My work can be generally divided to three main interlinked research directions

(click for more information):

Archaeology

Anthropology of Hunter-Gatherers

Geo-Ethnoarchaeology

One of the defining aspects of humanity is our ability to adapt to new and changing environments through social behaviour, technological innovation and exploitation of natural resources. However, the evidence for human activity in the deep past as well as for the nature of the paleo-environmental are not so easily detected due to the nature of human activity and decay processes.

I analyse human exploitation of natural resources that sheds light on human technology and ecological adaptation. I use spatial analysis to study people’s use of space and what it reveals about their social behaviour. I study soils, sediments, micro-botanical remains and chemical residues to reconstruct past landscape, vegetation and climate. In order to assure the integrity of the archaeological context, I examine how the environmental conditions and post-depositional processes influence the formation and preservation of archaeological materials.

High Resolution Approach and why it is important to study site formation processes?

The archaeological method is largely based on the association of archaeological materials recovered through excavation with different stratigraphic layers with each layer representing an episode of material deposition. Such episodes may relate to natural processes of sedimentation and/or to human activity that result in material accumulations. But while human activity is happening in scales of minutes, days or years, archaeological layers identified in Palaeolithic sites and dated by radiometric methods usually represent hundreds if not thousands of years. This means that each archaeological layer is composed of multiple episodes of human action that are rarely distinguishable. In addition, archaeological deposits experience different post-depositional taphonomic processes (e.g., animals and plants activity and changes within chemical environments) that may alter the archaeological record and greatly affect archaeological interpretation. Understanding the entire sequence of archaeological site formation processes from the initial occupation of the site followed by millennia of taphonomic processes is crucial in establishing the integrity of archaeological records before any interpretation.
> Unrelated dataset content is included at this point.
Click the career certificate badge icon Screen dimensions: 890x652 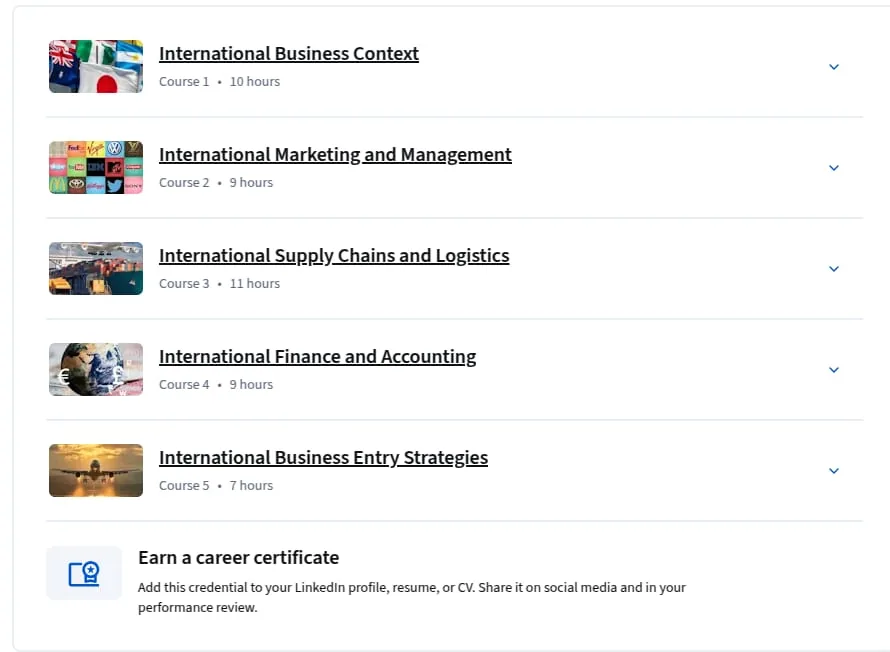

In order to identify episodes that better represent the scale of human behaviour it is essential to increase our resolution of the archaeological record by:

  1. Investigate the less-studied microscopic and chemical scales to detect invisible materials deposited by human behaviour (e.g. ash particles, micro-botanical remains, fragments of bones and lithics, indicative sets of chemicals and the utilisation or modification of sediments, soils, rocks and minerals).

  2. Provide a multi-scalar spatial analysis of the distribution of different evidence for human activity.

  3. Understand post-depositional processes to adequately evaluate the state of preservation and integrity of archaeological context.

It is only by developing a high-resolution approach based on a multi-proxy, multi-scalar analysis of the entire range of archaeological site formation processes, that reliable archaeological interpretations are possible, providing new types of evidence, as well as new opportunities for synthesis and theory.